(Records from a dataset)
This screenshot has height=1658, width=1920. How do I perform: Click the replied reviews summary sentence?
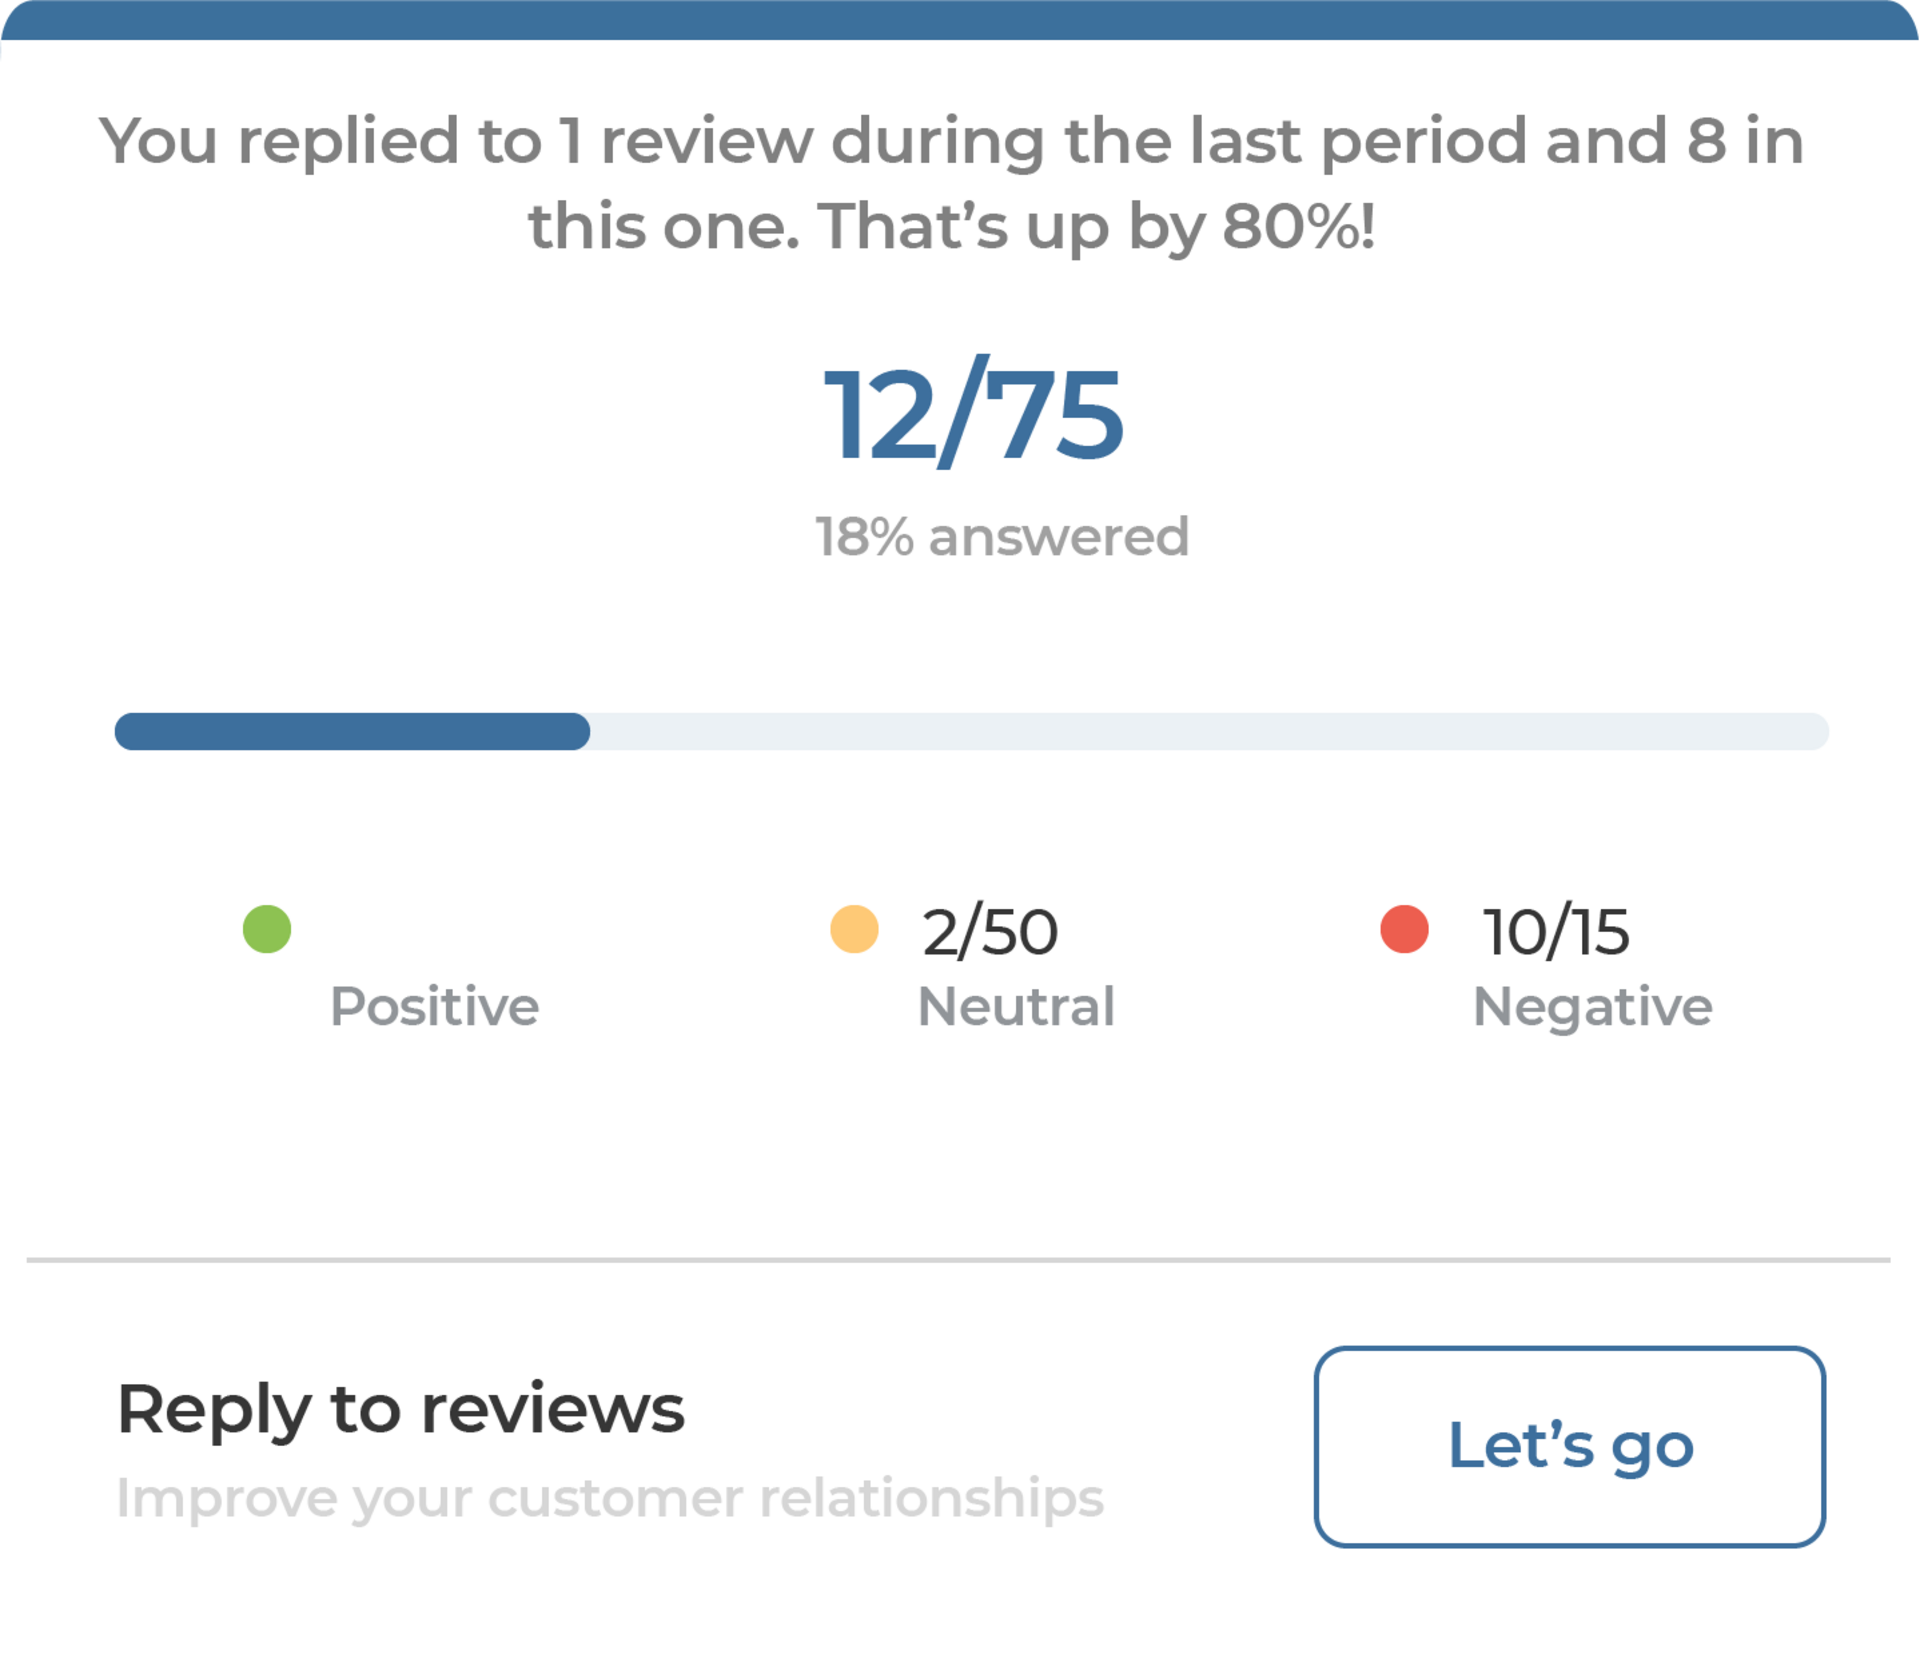click(951, 140)
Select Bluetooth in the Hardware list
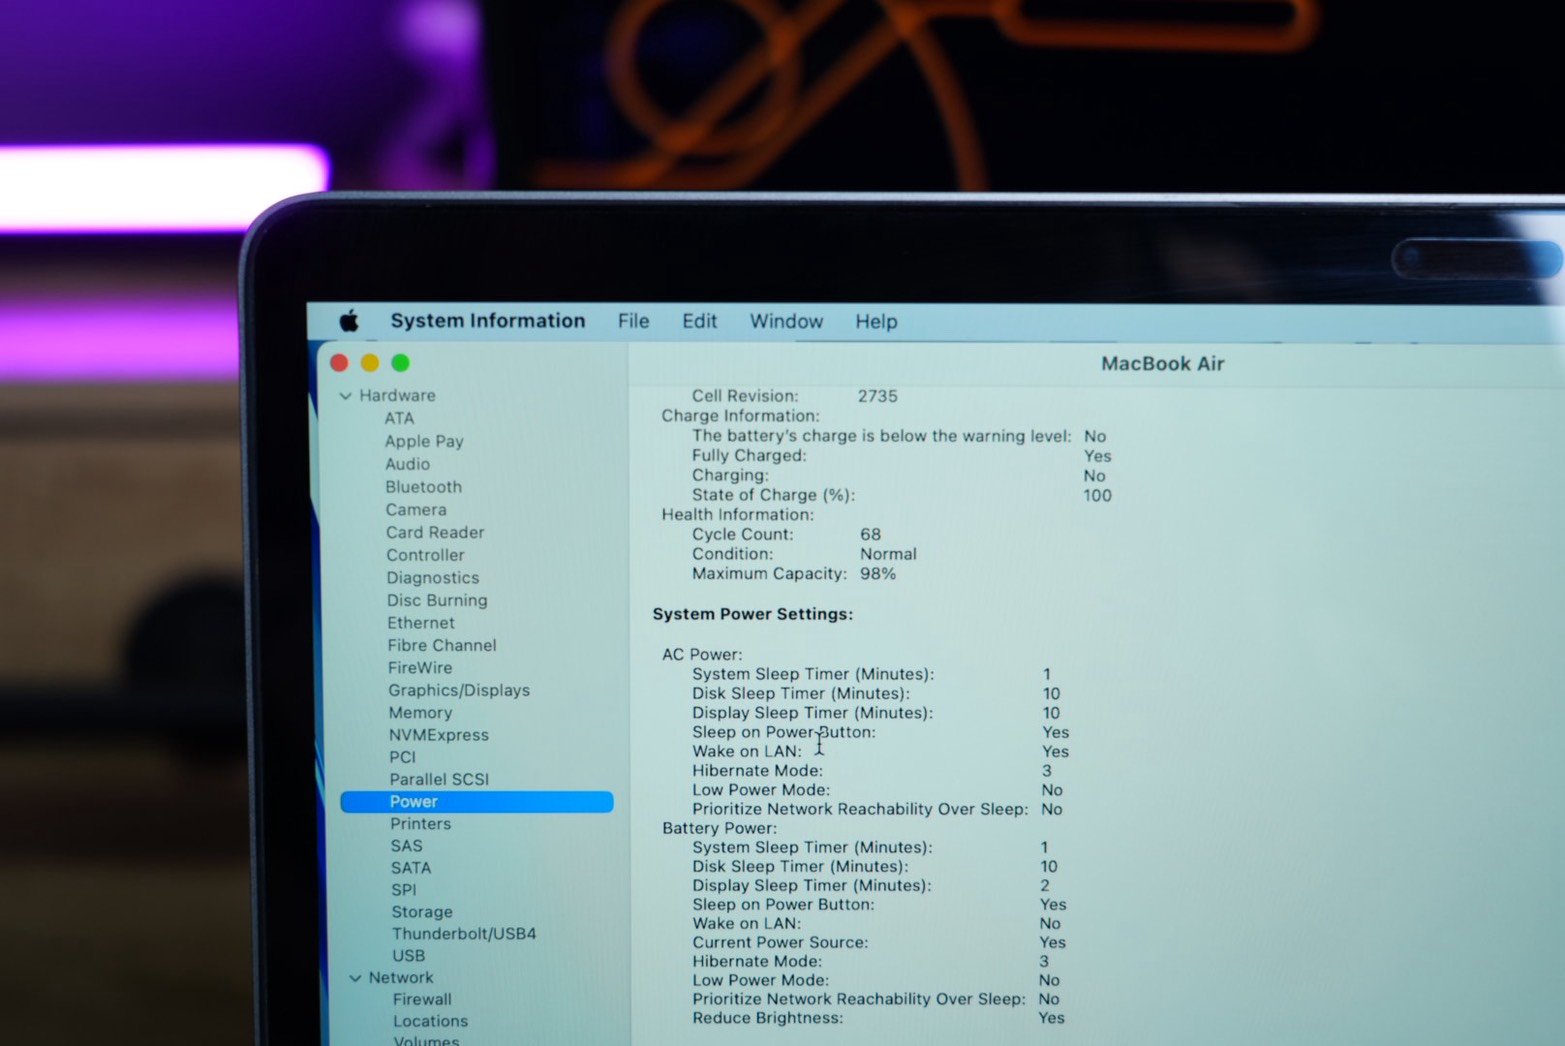The image size is (1565, 1046). coord(424,487)
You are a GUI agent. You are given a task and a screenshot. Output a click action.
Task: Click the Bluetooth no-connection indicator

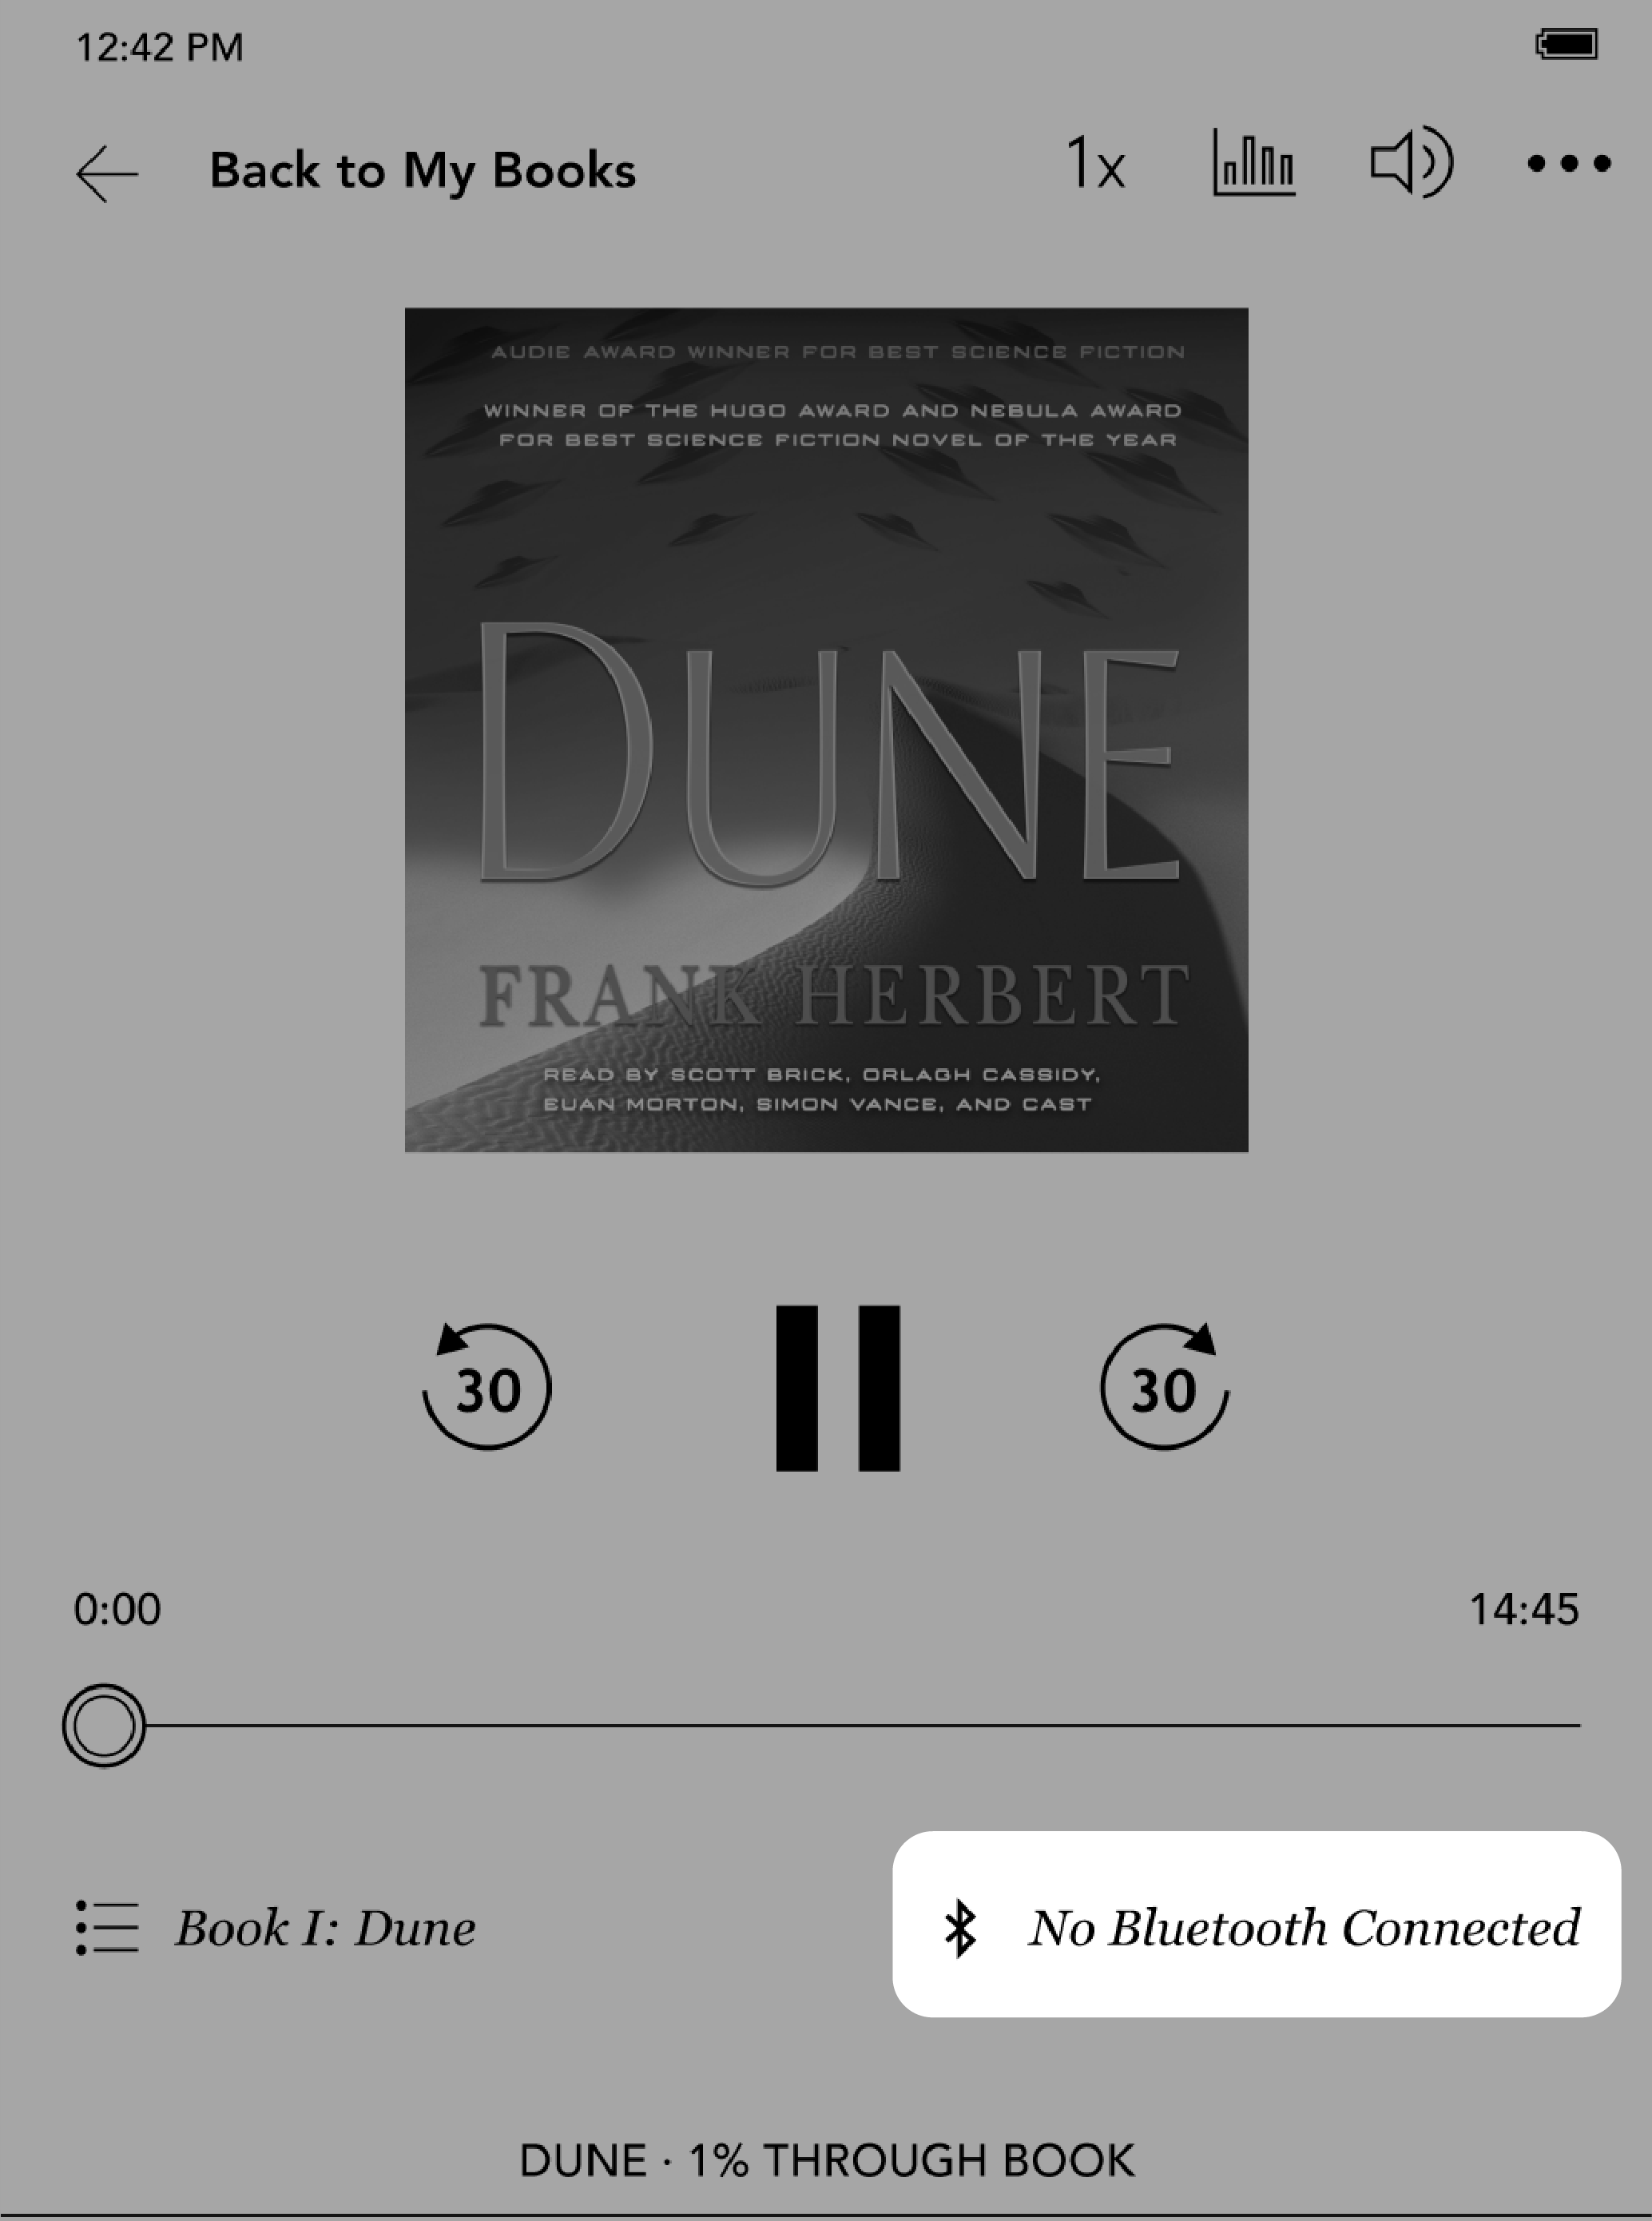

— What you will do —
Go through the lines above and write each one out verbatim, skipping the pictures.

— Final answer —
This screenshot has height=1658, width=1920. How do I perform: Click the replied reviews summary sentence?
click(951, 140)
Select Bluetooth in the Hardware list
The image size is (1565, 1046). coord(424,487)
You are a GUI agent. You are given a task and a screenshot. Output a click action.
Task: Click the Bluetooth no-connection indicator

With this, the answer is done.